View Full Version : My issues with BitTorrent



PacSci
October 30th, 2009, 12:27 PM
As soon as I got home yesterday (around five EST), I fired up Transmission and began torrenting the Ubuntu and Xubuntu Desktop ISOs. It looked pretty good, I was getting 800kbps and it said the downloads would be complete in approximately an hour. I come back in 30 minutes, and the rate's gone down to 250kbps. I'm thinking, "What?" Later, my rate has gone down to the range of 60kbps to 120kbps. At that time, I had to leave for somewhere, so I left the torrents running. I come home, and they are only about 70% done and still at ridiculously low speeds. No one else was using the Internet for anything big this whole time. I paused both torrents and left, and began the process of system-upgrading my laptop. All 800kbps were back for pretty much the duration of the upgrade.
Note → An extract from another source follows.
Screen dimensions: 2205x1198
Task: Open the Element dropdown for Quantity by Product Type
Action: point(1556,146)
I turn the torrents back on, and the connection slows again shortly - not just for that computer, but for every computer in the house.

My point is that my ISP (Time Warner Cable of "we're going to try out charging per gigabyte" fame - I live in one of the areas they were going to try it in) is most likely checking for BitTorrent tracker traffic, and when found it squeezes the life out of the connection. I've already downloaded the CDs and seeded a complete copy of each, but I don't think I want to use BitTorrent anymore to avoid my connection adopting the properties of a snail. Does anyone have similar experience? And can anyone recommend the second fastest way to download the Ubuntu ISOs?

t0p
October 30th, 2009, 12:35 PM
There are a couple of approaches you could adopt. You can do a direct download from one of the many Ubuntu servers and mirrors dotted around the globe. Or you can change ISP to one that doesn't throttle bittorrent connections.

kripkenstein
October 30th, 2009, 12:38 PM
Many Bittorrent clients support protocol encryption, which 'hides' the protocol, so ISPs can't easily throttle it. No idea about Transmission, but for example Deluge does.
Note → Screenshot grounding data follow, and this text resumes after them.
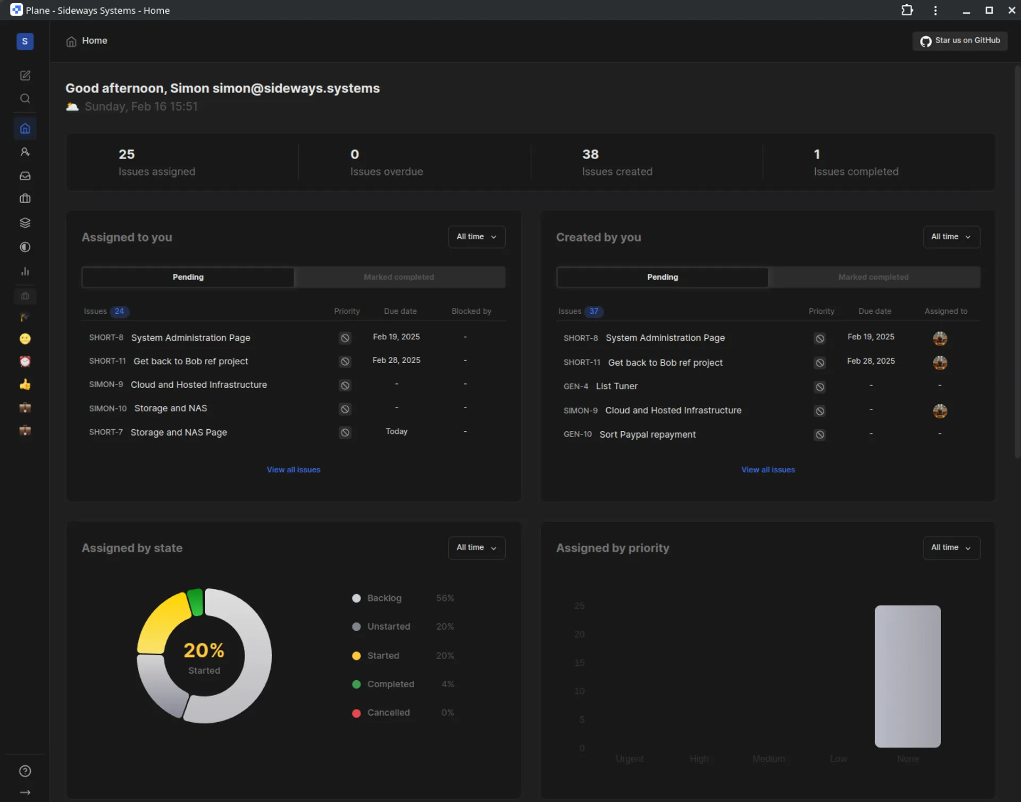Click View all issues under Assigned to you
The image size is (1021, 802).
pyautogui.click(x=294, y=470)
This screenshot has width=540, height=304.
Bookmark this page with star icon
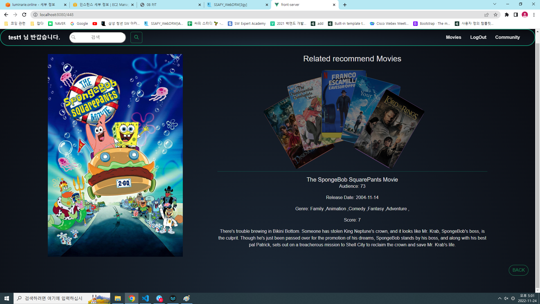click(496, 15)

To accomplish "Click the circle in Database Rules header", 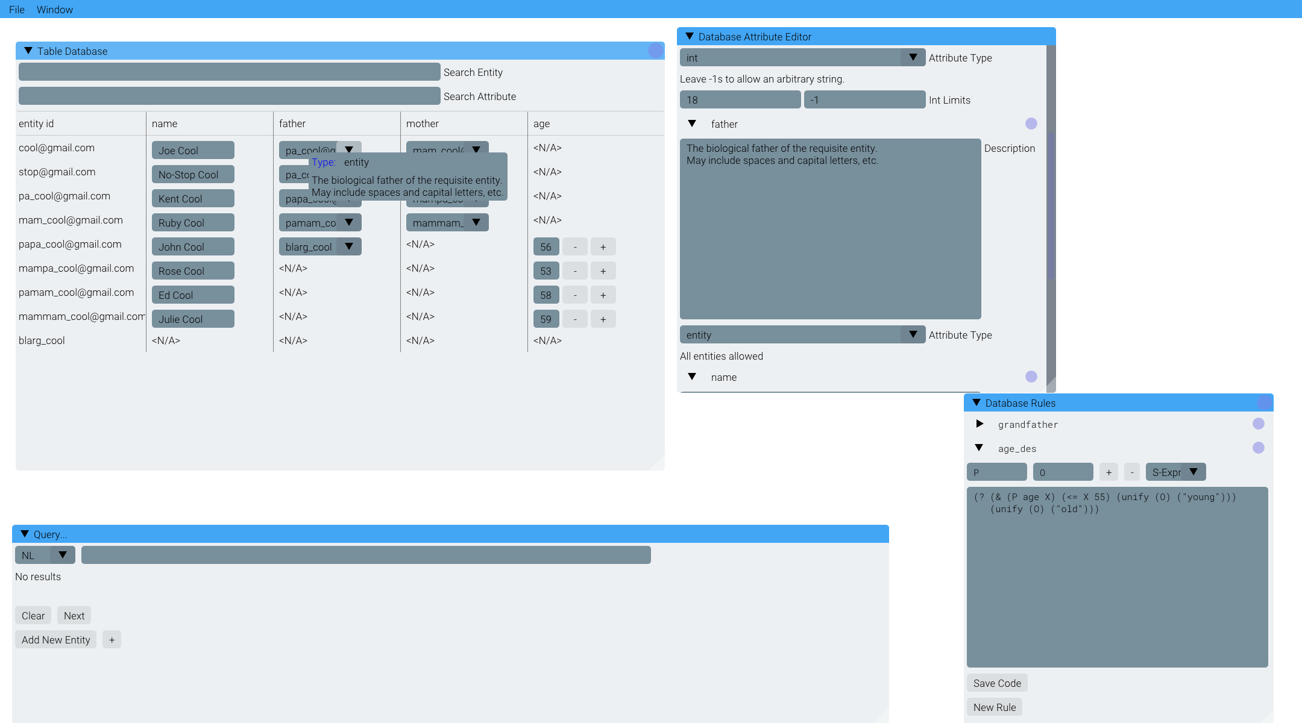I will (1264, 402).
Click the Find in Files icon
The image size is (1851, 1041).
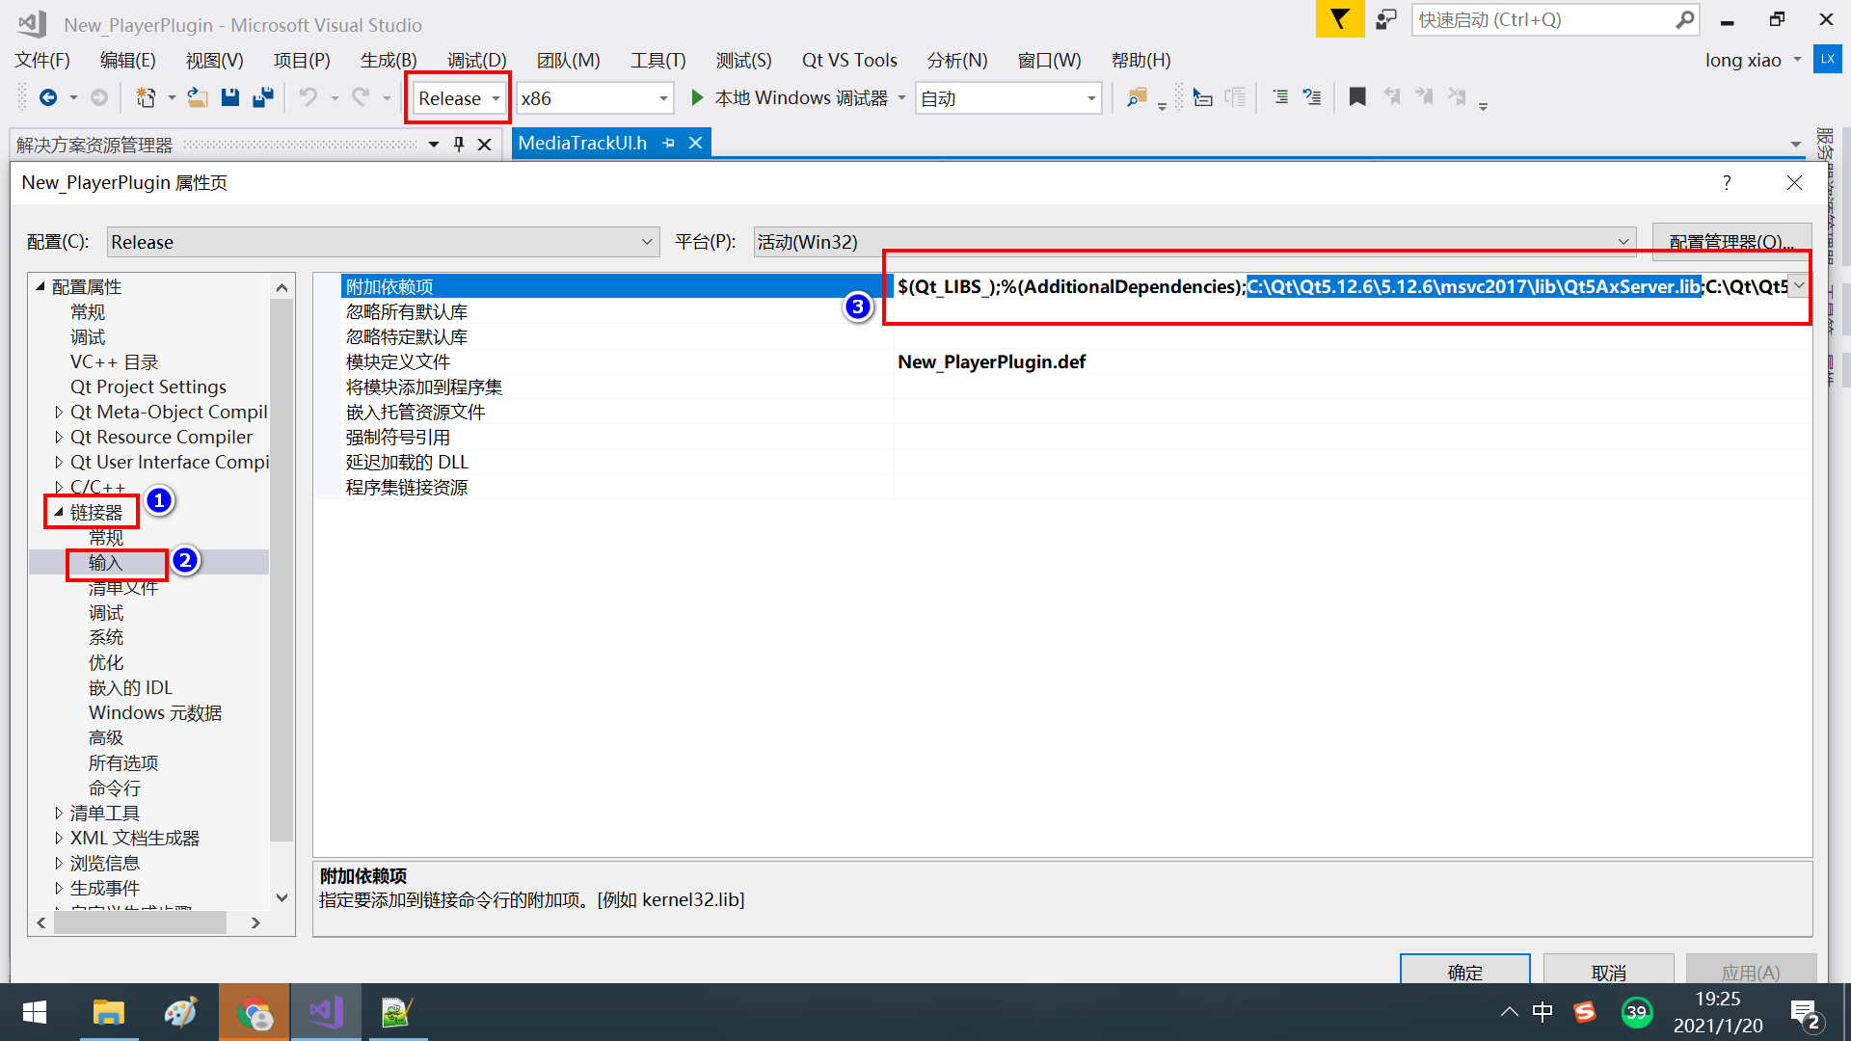[1137, 97]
Encryption isn't guaranteed to help, but it does in some cases.

Paqman
October 30th, 2009, 12:40 PM
No idea about Transmission

Yep, encryption is supported.

lovinglinux
October 30th, 2009, 12:55 PM
I suspect your network was clogged due to excessive uploading traffic, since your speed came back to normal after shutting down the BitTorret client.

Try to set your UPload limit on your BitTorrent client to 80% of your actual UPload bandwidth limit. For more info and troubleshooting suggestions see BitTorrent optimization and troubleshooting guide (http://ubuntuforums.org/showthread.php?t=1259923).

xpod
October 30th, 2009, 01:09 PM
@ OP

Does anyone have similar experience? And can anyone recommend the second fastest way to download the Ubuntu ISOs?


You could try installing a multi-threaded HTTP download manager, such as the Down-Them-All Firefox extension.
I`m quite lucky as my ISP hosts it`s own mirrors (http://mirrors.virginmedia.com/) that i can download ISO`s from but if you hunt around you can usually find somewhere that gives you decent download speeds.

You could also just set up your torrents to run through the night, while you sleep.That way your not bogging down the rest of your connection.

madhi19
October 30th, 2009, 03:56 PM
First tip is to limit your upload for the download part than you turn up your upload speed after you downloaded the file. And don't forget to seed! You get good speed initially because I never get more than 400kbps so your upload is probably messing thing up.

The other trick is that when a torrent goes dead just pause it for 15 minutes. That force the client to rescan the seed list and maybe find new active seeder.